The Further, or also known as the Furthur is probably one of the most famous buses in human history and the credits for that, go to one of the most prominent figures of the counterculture movement, Ken Kesey.
The author of “One Flew Over the Cuckoo’s Nest” was largely known for usage of various drugs, including LSD which was legal back in the 1960’s.
The psychedelic drugs he used enabled him to cut out some out-of-mind encounters which at the same time were a source that nurtured his work of fiction.
If it wasn’t for the psychedelic drugs he would have never written One Flew Over the Cuckoo’s Nest“.
As Kesey underwent a secretive drug testing program commissioned by the CIA, he later proceeded to experiment with the drugs on his own.
Often he would host “happenings” where all his guests would participate in the “psychedelic experiences”, and those “happenings” certainly lead to the birth of the Hippie movement.

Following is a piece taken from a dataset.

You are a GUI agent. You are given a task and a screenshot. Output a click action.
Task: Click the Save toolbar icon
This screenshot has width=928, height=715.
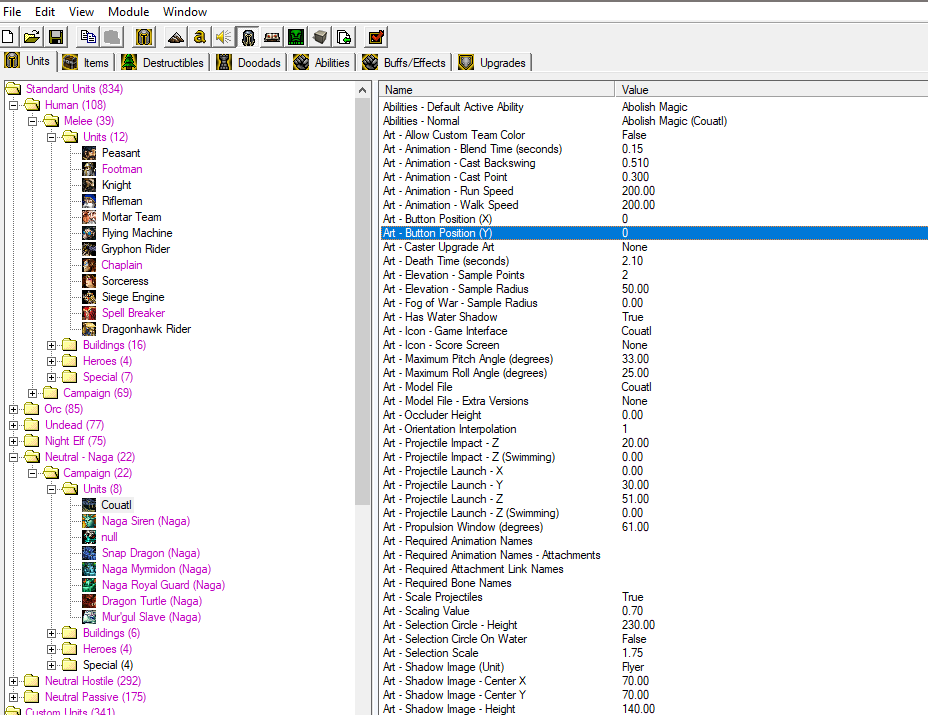pyautogui.click(x=56, y=37)
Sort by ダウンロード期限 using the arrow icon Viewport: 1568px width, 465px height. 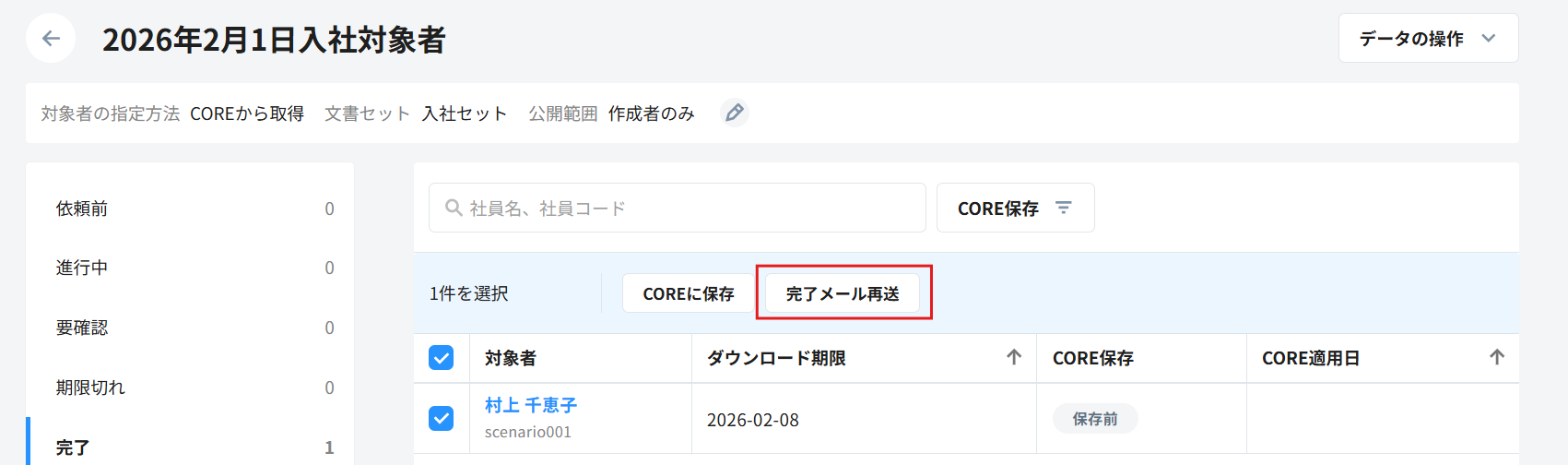(x=1014, y=357)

In 1964, Ken Kesey seemingly wanted to orchestrate a magical trip from his home in California all the way to New York City, a trip by bus that would announce the Hippie movement in America.
For the occasion, the author purchased a retired International Harvester school bus to carry his Merry Band of Pranksters on a trip cross-country.
Kesey wished to film this journey, as it was much within the frames of today’s counterculture movement.
But the journey along with the Merry Pranksters turned out to be a total havoc that was undoubtedly a result of the usage of substances like LSD.
For Kesey, it was impossible to edit the filmed material or take out some logical story out of it.
In 2011, a documentary movie under the title Magic Trip was released, and his wish eventually came true as the movie has been based on Tom Wolfe’s 1968 release The Electric Kool-Aid Acid Test that depicts some of the journeys of the Further.
The journey of the magic bus
Kesey had huge ambitions. His book One Flew Over the Cuckoo’s Nest was an instant success upon its release in 1962.
He was already a star in 1963 and traveled from California to New York to see the Broadway opening for the play for his book.
In 1964 another journey to New York was to follow – this time for a big party on the occasion of having him published his second book – Sometimes a Great Notion.
But remember the saying it’s not the destination that matters, it’s the journey? This was true in Kesey’s case.
As the author was preparing for his second trip to New York, he came up with a better idea. It was triggered by Jack Kerouac’s classic On the Road.
suggested traveling from California to New York by bus. He also invited some of his friends to participate in this once-in-a-lifetime journey.
There were so many Pranksters who signed up for the mad magical journey ahead, that Kesey’s large and comfy state wagon he owned would not accommodate everyone.
This was one of the greatest “happenings” he had ever organized. As the group grew in number, it was now a necessity for him to purchase the retired yellow school bus.
It was a good deal as he purchased it for 1,250 bucks.
When Kesey purchased the Further, it already had some features that could accommodate a family of 12. It looked very normal. It had a kitchen, and a bathroom as well.
And about the Pranksters – this was a group of people who formed around Kesey the same year. They were known as Kesey and the Merry Pranksters, and they lived communally at the author’s homes in California and Oregon.
The adventure they embarked on with the Further was wild and psychedelic. Tie-dyed, in red-white-blue clothing and with very odd behavior, this group represented the heart of the counterculture movement.
They were everything that the Establishment wasn’t. This was their conscious attempt to oppose the elite and the authorities.
Kesey and the Merry Pranksters added a couple of more items on the Further. They applied a generator and a powerful sound system to it.
There was also a seating platform on the top of the bus. And it wasn’t yellow anymore.
The artists painted the bus in psychedelic colors and designs, hence the Further became one of the most recognizable symbols of the Hippie movement.
It did not have any Day-Glo paints as those were introduced after 1964, but the primary colors were dominant, plus the word “Sunshine” was written in blue.
The peace symbols were also absent for the time being. Nevertheless, that’s how the bus got from the West coast to the East coast.
It picked its name from artist Roy Sebern, who first painted the word “Furthur” instead of “Further”. The word was placed on the destination placard and aimed to represent a one-word poem that will keep the group going even if the bus broke down.
The misspelled name, though corrected, was still more fashionable.
Certainly, it was an epic journey to New York and a promise for more upcoming adventures with the Further in the following years.
The Further also traveled to the Woodstock festival in 1969, which was, in fact, its final journey.
After that, it was parked in the swamp on Kesey’s farm in Oregon (his second home) where it decayed over the passing years. However, the memory still lives on.